- Born: October 28, 1928 Santiago, Chile
- Died: 2004 (aged 75–76) Chile
- Political party: Legión Nacional Funcionalista (1950–1952) Movimiento Revolucionario Nacional Sindicalista

= Mario Barros van Buren =

Chilean historian and lawyer

Mario Barros van Buren (1928–2004) was a Chilean historian and lawyer.

==Biography==
He studied at the Colegio de los Sagrados Corazones in Santiago, to begin his law studies at the Pontifical Catholic University of Chile, from which he graduated in 1952 with a memoir on the theory of just war. That same year he began working at the Ministry of Foreign Affairs, which sent him the following year to continue his studies at the University of Virginia.

In 1979 he received the "Hispanic Culture" award from the Spanish State.

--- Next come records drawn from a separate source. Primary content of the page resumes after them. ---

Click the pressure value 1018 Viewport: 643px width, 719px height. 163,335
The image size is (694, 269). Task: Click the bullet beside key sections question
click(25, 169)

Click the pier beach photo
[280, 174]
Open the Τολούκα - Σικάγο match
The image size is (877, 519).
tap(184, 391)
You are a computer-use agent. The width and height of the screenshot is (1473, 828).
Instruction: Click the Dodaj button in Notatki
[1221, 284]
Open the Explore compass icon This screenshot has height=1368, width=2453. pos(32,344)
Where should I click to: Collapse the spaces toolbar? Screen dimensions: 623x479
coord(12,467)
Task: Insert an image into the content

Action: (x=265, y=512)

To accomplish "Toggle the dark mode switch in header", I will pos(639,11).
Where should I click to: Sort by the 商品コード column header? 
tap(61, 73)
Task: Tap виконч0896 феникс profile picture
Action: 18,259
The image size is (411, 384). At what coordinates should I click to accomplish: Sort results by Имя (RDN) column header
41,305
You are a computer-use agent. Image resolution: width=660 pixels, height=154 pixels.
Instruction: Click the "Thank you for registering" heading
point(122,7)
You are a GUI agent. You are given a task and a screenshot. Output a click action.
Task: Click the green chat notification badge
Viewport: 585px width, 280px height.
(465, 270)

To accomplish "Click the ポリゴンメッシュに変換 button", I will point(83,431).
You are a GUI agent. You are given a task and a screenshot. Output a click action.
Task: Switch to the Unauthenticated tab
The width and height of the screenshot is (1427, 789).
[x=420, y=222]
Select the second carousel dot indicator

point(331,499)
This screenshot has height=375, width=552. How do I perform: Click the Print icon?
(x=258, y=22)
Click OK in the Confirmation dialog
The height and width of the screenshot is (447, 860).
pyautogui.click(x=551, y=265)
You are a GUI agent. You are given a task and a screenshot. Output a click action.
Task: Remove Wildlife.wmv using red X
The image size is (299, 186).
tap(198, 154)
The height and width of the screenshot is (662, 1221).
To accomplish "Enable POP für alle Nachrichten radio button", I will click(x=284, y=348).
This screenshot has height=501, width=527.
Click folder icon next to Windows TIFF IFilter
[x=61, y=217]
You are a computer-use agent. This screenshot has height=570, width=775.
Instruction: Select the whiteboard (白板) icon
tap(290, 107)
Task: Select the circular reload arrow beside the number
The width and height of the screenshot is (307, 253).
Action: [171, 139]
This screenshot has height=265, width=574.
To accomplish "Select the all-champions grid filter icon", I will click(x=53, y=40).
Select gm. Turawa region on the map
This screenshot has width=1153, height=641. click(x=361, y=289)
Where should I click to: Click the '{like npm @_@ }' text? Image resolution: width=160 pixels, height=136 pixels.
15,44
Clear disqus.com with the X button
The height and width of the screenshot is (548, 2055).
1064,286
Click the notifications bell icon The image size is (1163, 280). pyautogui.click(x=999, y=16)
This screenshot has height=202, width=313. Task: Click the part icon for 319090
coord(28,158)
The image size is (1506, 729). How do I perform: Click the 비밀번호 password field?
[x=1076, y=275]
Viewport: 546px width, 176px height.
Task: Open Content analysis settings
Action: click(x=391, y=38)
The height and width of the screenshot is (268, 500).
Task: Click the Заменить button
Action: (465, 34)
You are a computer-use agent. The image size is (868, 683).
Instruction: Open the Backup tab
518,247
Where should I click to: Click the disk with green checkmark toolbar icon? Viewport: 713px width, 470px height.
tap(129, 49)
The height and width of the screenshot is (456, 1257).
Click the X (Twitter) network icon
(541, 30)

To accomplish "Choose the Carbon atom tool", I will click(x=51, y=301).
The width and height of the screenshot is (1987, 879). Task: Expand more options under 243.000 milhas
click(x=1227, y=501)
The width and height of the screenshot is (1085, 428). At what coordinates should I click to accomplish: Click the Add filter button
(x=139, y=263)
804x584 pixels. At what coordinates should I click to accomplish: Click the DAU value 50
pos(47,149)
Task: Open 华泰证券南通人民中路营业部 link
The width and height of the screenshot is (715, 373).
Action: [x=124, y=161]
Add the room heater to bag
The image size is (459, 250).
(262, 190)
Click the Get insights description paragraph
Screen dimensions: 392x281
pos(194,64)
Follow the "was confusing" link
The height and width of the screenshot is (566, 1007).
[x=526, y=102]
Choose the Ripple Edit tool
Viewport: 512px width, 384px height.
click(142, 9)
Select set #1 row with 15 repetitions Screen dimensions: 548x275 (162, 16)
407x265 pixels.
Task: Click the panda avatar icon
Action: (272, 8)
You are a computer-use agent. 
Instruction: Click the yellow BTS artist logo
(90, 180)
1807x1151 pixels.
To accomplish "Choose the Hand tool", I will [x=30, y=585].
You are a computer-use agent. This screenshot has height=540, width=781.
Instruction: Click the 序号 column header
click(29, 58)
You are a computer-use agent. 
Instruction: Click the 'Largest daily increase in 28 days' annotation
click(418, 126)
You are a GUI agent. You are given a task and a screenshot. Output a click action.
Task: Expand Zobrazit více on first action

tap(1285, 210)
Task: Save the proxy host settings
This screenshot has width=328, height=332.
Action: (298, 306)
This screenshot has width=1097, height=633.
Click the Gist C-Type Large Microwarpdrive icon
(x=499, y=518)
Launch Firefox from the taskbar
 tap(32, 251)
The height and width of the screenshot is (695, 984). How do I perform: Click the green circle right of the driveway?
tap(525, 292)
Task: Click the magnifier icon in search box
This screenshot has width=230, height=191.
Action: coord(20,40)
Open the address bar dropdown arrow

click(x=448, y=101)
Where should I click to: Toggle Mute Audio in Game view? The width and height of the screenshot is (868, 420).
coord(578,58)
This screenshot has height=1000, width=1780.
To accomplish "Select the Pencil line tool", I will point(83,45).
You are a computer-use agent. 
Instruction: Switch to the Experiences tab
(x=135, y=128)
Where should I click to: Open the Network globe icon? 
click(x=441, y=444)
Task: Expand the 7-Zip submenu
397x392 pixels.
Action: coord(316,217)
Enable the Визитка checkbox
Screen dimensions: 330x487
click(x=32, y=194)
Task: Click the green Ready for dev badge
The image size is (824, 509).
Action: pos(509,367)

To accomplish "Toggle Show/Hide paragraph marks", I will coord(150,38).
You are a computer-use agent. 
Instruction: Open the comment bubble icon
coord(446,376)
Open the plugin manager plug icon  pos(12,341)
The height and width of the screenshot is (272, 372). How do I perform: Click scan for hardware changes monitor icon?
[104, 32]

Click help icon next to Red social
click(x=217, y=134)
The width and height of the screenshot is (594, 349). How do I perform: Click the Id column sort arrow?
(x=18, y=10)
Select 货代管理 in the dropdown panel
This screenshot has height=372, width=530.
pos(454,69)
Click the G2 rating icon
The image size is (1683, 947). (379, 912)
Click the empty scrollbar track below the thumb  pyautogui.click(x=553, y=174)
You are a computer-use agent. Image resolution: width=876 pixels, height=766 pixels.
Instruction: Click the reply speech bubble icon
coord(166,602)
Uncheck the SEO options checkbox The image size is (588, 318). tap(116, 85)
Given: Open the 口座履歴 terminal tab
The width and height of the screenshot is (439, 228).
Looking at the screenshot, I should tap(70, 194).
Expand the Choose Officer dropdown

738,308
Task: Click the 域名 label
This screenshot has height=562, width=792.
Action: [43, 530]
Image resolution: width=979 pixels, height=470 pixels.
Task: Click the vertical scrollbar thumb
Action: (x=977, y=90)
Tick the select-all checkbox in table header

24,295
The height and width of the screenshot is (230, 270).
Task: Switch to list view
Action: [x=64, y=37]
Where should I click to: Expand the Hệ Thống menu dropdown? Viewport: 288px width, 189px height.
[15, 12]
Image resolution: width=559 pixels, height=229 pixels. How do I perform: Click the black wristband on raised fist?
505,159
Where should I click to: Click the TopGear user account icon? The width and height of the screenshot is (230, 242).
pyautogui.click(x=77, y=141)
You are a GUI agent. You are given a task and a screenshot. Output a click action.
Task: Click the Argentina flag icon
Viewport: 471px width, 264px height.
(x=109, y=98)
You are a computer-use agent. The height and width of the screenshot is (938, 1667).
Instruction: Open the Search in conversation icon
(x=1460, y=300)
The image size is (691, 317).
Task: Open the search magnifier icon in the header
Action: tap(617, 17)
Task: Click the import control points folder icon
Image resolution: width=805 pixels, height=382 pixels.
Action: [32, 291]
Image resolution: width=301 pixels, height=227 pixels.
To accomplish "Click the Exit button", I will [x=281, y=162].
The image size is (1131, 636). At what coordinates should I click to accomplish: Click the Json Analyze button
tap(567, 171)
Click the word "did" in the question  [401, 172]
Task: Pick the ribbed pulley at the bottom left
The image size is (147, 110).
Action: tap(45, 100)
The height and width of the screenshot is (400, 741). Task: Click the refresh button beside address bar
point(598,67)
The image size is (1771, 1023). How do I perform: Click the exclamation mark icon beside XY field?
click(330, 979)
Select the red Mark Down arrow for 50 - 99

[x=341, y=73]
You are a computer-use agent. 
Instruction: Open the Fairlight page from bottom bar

In 1984, during the Ronald Reagan administration, he was rejected as Chilean ambassador to the United States for having been editor of a magazine considered anti-Semitic from 1948 to 1952. The claim was disputed by the subsecretary of the ministry, Humberto Julio, claiming that it was "absolutely false" that the U.S. government had made such a rejection while abstaining at the same time from answering whether such a nomination had actually taken place. The next day, Foreign Minister Jaime del Valle Alliende recognised that such a rejection did in fact take place, saying that what Julio had said was true, in the sense that Barros had not been "rejected either tacitly or explicitly."

==Selected works==
Barros is known for his numerous works on the history of Chile. Among them:
- El derecho a la guerra (Teoría de la guerra justa según los escolásticos), Editorial Fach, Santiago (1959).
- El Ministerio de Relaciones Exteriores, apuntes para una historia administrativa, Editorial Minre, Santiago (1971).
- Raza y Espíritu, (Hispanic Culture Award, 1979)
- Historia diplomática de Chile (1541-1938), Prologue by Jaime Eyzaguirre, Barcelona, Ediciones Ariel (1970).
- La misión Eastman en el Ecuador, Editorial Casa de la Cultura Ecuatoriana, Quito (1966).
- Nuestras relaciones con Argentina, published in the Revista de Marina #842 (Jan-Feb 1998).
- La actividad naval durante la Guerra Civil Española, published in the Revista de Marina #830 (Jan-Feb 1996).
- El océano Pacífico. Una visión histórica, published in the Revista de Marina #817 (Nov-Dec 1993).
- La actividad naval del Reino de Chile, published in the Revista de Marina #816 (Sep-Oct 1993).
- Colón y la realidad europea, published in the Revista de Marina #810 (Sep-Oct 1992).
- Guerra civil y operaciones navales. El caso de Mauricio Hervey en 1891, published in the Revista de Marina #805 (Nov-Dec 1991).
- Presentación: Relaciones internacionales, published in the Revista de Marina #802 (May-Jun 1991).
- La estela del Bounty, published in the Revista de Marina #791 (Jul-Ago 1989).
- Limitación de armas, published in the Revista de Marina #784 (May-Jun 1988).
- La flota del Mar del Sur, published in the Revista de Marina #766 (May-Jun 1985).
- El pensamiento internacional de Portales, published in the Revista de Marina #757 (Nov-Dec 1983).
- La Diplomacia Chilena en la II Guerra Mundial. Lom Ediciones (1989).